The restaurant's main dish is, as most would have guessed, the Icelandic lobster, although technically, it is not actually called a lobster. “No, this kind goes by the name of langoustine and is much smaller than the actual lobster,” Ólafur explains. What it lacks in size, though, it makes up for by its other more important qualities. “It's small but it's much tastier than the big one, and much, much softer,” Ólafur says. “Americans who are used to the bigger type are sometimes a bit surprised when they get the Icelandic lobster,” he continues, but guarantees that the first bite will remove all doubt about the langoustine's excellent qualities.
Although it is renowned for its lobster dishes, the Lobster House does not limit its menu to their signature food, or even to creatures of the sea. It offers a variety of Icelandic food, always bearing in mind the freshness and quality of the ingredients used, from wild berries to ducks. “We mostly emphasize the lobster, of course,” says Ólafur, “but the menu ranges from A-Z, really. We always have salted cod on the menu, for example, and some other fresh fish,” continues Ólafur, who, as the story goes, searched all over the country to find someone who could supply him with salted cod treated in the old tradition, finally finding one old man who met his demands. “We also get red beets and salad from local suppliers. We always try to keep it local,” he says. The other dishes include minke whale, horse meat, as well as beef and lamb. When questioned about how tourists view the presence of horse meat on the menu, he says many are sceptical of it until they taste it: “It's the most delicious, tenderest meat you can find! Every nation uses the material they find in their environment. The Australians have the kangaroo, while we have the horse!”
For a pleasurable evening out, the Lobster House can easily be recommended. The cuisine can be described as traditional Icelandic in just as traditional surroundings. “We do honest cooking,” Ólafur says, “no unnecessary meddling with the materials.

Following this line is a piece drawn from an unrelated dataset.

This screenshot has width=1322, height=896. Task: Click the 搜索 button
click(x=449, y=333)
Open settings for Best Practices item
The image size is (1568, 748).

I guess you could say that it's classical cuisine with an Icelandic touch.” The house itself and its interior would also be worth the visit, even if the Lobster House did not offer delicious food. “It's like Iceland in the days of our grandparents - and decorated in that spirit.” If you wish to feast on exquisite lobster while imagining yourself in 19th century Iceland you will be sure to find the Lobster House a most adequate solution, with its fresh foods and comfortable surroundings.